- [Task item] Among the records, how many lines carry the string "This"? Give that number with nothing added.

- [Given entries]
▬▬▬▬▬▬▬▬▬▬

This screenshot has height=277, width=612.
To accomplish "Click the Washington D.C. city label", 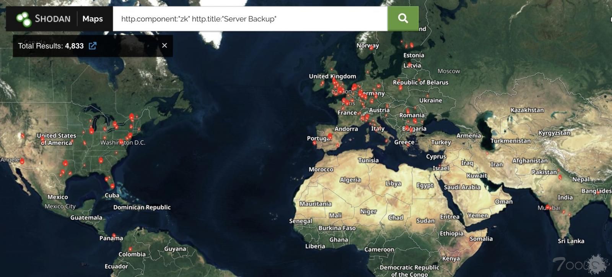I will point(122,143).

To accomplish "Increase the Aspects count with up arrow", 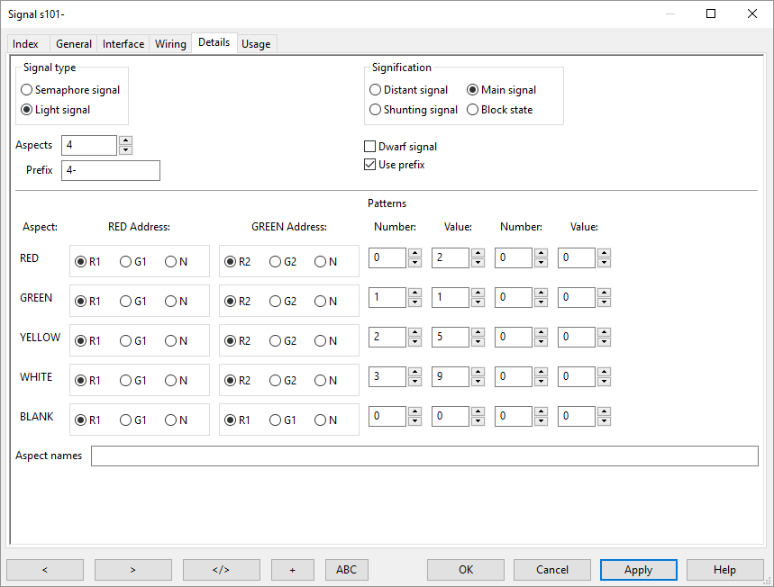I will [125, 140].
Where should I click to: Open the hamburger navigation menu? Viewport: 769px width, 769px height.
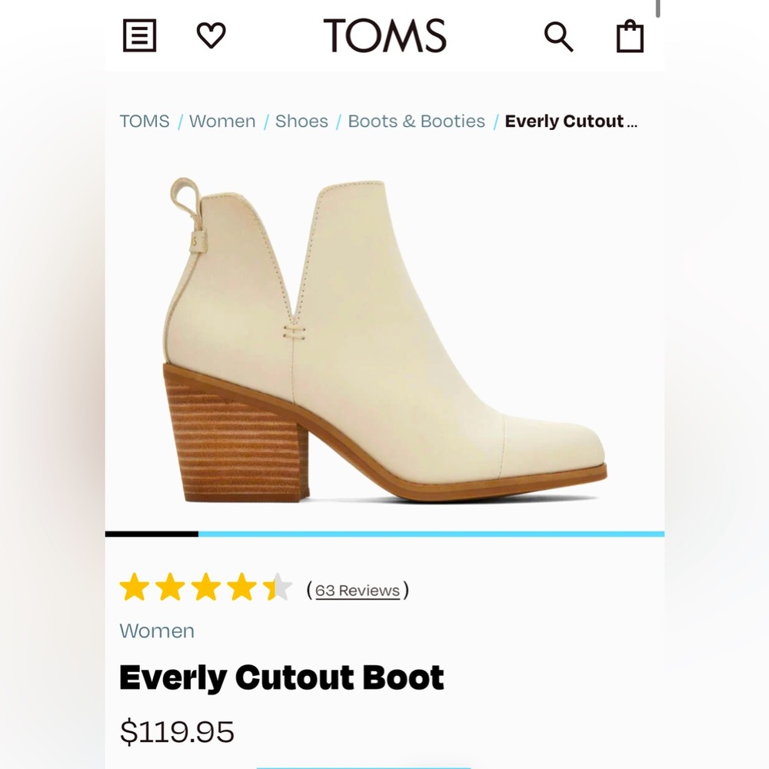[x=139, y=35]
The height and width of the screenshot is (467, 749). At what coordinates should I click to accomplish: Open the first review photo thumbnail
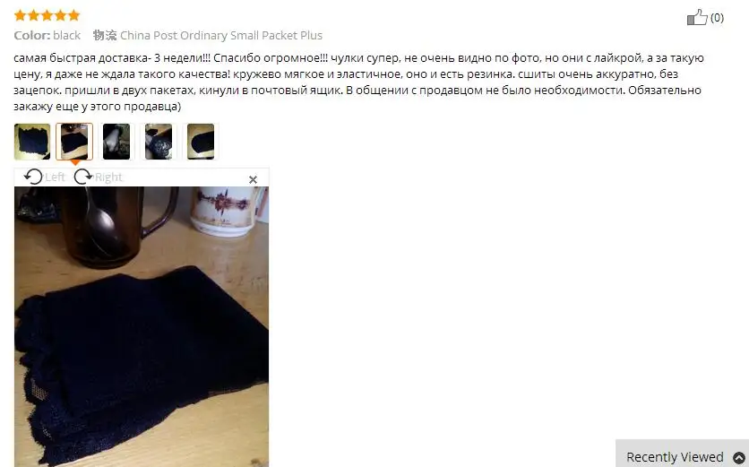click(32, 142)
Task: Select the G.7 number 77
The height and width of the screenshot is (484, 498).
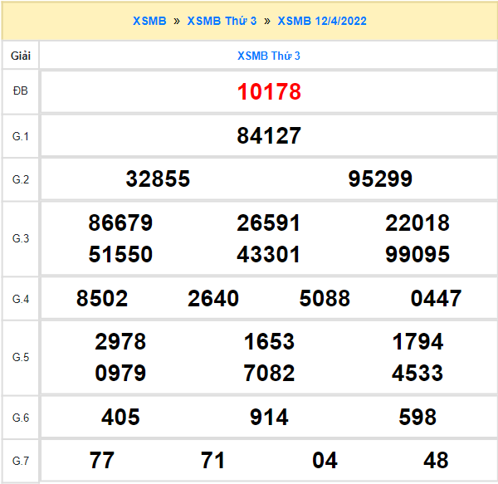Action: point(102,461)
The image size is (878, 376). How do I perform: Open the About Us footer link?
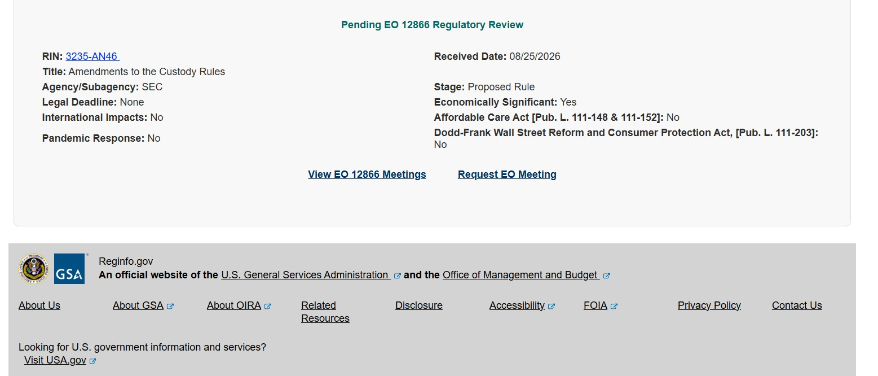pyautogui.click(x=39, y=305)
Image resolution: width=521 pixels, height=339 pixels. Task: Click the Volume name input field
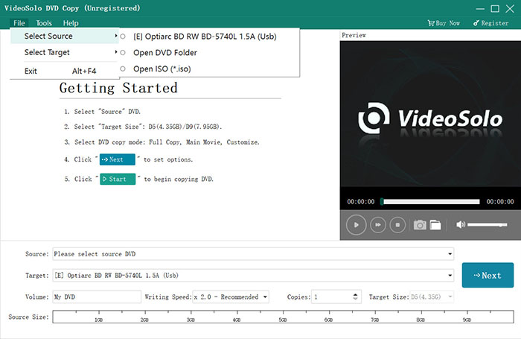tap(97, 297)
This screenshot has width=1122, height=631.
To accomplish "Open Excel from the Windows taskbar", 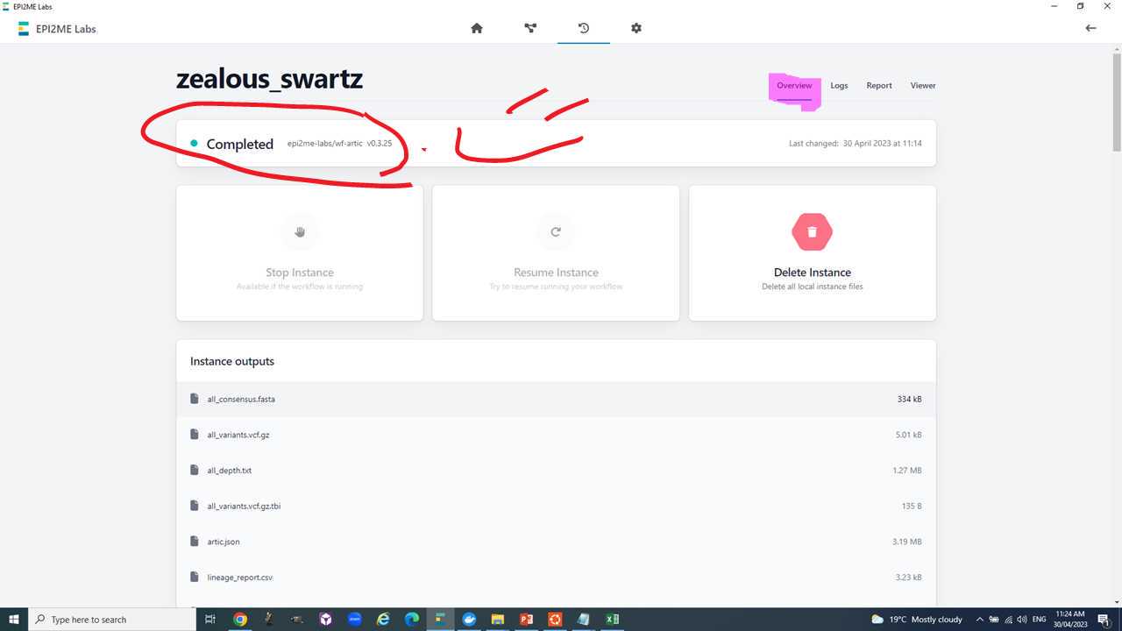I will click(x=612, y=620).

▬▬▬▬▬▬▬▬▬▬

- [Exercise output] 2